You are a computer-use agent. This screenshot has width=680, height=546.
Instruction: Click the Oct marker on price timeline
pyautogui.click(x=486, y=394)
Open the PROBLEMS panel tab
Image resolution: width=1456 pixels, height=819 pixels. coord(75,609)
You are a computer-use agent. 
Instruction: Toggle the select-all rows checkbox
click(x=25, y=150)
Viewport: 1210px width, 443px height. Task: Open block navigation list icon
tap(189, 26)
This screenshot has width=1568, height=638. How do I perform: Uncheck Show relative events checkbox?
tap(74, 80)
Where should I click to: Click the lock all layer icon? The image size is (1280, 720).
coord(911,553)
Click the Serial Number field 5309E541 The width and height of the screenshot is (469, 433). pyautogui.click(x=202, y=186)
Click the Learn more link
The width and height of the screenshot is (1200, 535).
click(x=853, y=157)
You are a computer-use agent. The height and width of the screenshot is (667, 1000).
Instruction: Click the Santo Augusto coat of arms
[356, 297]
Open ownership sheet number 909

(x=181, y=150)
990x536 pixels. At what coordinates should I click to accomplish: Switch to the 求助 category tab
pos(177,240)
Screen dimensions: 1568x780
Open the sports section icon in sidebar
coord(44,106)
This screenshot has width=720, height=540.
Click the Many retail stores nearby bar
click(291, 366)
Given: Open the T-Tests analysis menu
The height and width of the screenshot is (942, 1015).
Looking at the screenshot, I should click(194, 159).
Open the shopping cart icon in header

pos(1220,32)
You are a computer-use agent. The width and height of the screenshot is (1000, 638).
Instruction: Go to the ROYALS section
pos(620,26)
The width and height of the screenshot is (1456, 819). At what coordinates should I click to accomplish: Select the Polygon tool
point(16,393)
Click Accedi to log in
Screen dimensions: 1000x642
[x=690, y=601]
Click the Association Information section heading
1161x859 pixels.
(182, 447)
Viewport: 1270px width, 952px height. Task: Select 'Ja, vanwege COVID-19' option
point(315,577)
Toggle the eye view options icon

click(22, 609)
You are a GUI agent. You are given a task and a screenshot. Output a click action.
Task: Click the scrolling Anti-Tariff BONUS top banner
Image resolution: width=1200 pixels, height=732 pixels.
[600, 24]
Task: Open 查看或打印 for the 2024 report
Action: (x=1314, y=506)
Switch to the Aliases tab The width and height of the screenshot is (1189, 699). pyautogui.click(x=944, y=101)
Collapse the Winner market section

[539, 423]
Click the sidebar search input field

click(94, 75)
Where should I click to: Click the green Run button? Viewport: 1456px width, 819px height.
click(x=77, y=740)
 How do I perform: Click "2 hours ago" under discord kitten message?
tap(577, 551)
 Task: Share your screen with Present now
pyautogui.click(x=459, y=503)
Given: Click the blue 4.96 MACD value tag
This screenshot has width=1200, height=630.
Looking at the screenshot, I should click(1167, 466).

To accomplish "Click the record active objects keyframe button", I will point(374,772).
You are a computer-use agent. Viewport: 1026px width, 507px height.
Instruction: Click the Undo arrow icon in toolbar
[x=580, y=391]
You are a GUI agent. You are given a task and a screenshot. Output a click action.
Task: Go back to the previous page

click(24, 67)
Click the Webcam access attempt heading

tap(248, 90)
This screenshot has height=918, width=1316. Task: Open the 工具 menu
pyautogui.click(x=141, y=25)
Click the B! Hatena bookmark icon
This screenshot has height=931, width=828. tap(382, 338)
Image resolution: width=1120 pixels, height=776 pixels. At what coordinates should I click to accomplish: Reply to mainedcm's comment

**Directions for this task**
Count the lines above that contain the string "perform", matching case exactly. Reply with the number only.

**Solution to the exercise**
2